▶ [INFORMATION SHOWN]
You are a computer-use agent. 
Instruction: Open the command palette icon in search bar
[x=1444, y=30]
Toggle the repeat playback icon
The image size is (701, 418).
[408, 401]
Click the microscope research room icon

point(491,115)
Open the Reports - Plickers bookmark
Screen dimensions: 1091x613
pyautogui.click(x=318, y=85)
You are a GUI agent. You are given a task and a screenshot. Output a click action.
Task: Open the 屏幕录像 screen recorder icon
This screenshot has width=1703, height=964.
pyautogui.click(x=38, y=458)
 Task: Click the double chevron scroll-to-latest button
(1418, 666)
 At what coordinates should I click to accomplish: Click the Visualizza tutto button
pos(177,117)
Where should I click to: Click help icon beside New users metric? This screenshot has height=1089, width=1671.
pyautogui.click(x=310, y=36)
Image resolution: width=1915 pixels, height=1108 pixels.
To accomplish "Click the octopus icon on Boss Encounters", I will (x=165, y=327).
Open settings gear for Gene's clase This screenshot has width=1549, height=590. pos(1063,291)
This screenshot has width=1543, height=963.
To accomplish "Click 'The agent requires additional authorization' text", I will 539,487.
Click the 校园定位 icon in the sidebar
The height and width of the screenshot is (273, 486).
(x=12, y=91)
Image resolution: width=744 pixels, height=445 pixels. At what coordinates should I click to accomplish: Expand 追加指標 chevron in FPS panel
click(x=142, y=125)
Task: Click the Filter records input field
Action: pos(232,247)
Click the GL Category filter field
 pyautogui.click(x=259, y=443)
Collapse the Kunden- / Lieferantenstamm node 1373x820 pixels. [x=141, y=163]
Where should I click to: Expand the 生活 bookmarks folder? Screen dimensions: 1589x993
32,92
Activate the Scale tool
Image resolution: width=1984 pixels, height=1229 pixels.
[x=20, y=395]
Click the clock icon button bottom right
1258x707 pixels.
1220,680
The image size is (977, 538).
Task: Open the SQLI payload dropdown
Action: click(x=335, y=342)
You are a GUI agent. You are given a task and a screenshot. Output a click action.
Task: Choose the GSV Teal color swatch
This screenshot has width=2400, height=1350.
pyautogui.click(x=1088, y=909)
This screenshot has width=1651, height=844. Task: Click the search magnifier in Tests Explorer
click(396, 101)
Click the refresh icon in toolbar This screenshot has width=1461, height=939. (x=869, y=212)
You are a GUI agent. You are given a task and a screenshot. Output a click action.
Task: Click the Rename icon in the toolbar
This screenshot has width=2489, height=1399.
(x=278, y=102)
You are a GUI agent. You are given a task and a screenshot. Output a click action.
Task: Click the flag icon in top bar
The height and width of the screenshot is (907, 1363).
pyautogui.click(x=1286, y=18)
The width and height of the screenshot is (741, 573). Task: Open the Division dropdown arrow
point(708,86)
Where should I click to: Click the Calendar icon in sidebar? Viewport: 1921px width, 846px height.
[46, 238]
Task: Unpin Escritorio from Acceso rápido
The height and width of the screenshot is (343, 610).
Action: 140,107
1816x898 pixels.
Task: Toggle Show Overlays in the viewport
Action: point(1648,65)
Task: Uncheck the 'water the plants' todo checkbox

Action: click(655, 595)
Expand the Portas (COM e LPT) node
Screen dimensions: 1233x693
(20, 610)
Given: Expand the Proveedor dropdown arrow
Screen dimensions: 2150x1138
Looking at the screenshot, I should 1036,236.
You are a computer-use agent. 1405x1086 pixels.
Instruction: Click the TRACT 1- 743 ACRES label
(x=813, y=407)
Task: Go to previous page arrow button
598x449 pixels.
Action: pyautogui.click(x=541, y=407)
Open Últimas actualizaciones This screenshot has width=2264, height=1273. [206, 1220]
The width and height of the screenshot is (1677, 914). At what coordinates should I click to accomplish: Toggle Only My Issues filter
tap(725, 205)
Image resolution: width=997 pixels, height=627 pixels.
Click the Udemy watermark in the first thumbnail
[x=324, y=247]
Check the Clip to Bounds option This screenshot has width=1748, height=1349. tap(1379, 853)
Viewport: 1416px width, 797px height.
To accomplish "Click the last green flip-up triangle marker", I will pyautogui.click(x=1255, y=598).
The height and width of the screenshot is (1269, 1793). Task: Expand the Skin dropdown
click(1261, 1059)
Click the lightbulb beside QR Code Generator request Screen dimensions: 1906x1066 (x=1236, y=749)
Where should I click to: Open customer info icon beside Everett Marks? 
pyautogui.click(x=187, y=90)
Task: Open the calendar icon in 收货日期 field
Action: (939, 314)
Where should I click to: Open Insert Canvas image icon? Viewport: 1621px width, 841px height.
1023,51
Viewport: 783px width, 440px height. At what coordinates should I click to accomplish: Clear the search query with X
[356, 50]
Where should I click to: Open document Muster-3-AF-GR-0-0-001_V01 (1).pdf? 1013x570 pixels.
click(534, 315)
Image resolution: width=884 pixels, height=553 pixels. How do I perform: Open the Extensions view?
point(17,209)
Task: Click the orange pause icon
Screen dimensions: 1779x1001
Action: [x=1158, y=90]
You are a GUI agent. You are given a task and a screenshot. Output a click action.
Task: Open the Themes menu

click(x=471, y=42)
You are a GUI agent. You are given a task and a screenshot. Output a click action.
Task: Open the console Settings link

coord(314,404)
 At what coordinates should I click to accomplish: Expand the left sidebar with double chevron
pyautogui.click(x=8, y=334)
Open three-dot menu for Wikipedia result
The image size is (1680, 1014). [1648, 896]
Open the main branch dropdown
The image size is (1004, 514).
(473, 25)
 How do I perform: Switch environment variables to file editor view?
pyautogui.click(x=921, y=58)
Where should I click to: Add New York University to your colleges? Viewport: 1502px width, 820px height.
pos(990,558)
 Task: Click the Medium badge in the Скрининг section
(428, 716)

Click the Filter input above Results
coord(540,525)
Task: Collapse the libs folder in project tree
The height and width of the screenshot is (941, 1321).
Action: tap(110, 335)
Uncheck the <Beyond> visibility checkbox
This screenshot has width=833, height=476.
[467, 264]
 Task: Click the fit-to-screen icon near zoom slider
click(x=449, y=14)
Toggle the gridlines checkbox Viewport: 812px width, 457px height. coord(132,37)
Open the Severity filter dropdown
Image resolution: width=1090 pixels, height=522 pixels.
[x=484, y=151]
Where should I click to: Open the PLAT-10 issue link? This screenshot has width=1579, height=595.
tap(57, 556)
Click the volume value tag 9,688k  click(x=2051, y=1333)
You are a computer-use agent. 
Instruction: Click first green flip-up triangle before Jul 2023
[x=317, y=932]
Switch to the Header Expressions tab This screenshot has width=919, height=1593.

▶ [WORK REQUIRED]
Go through the data and show each line that holds "node".

▶ [WRITTEN SOLUTION]
Collapse the Kunden- / Lieferantenstamm node 1373x820 pixels. [x=141, y=163]
Expand the Portas (COM e LPT) node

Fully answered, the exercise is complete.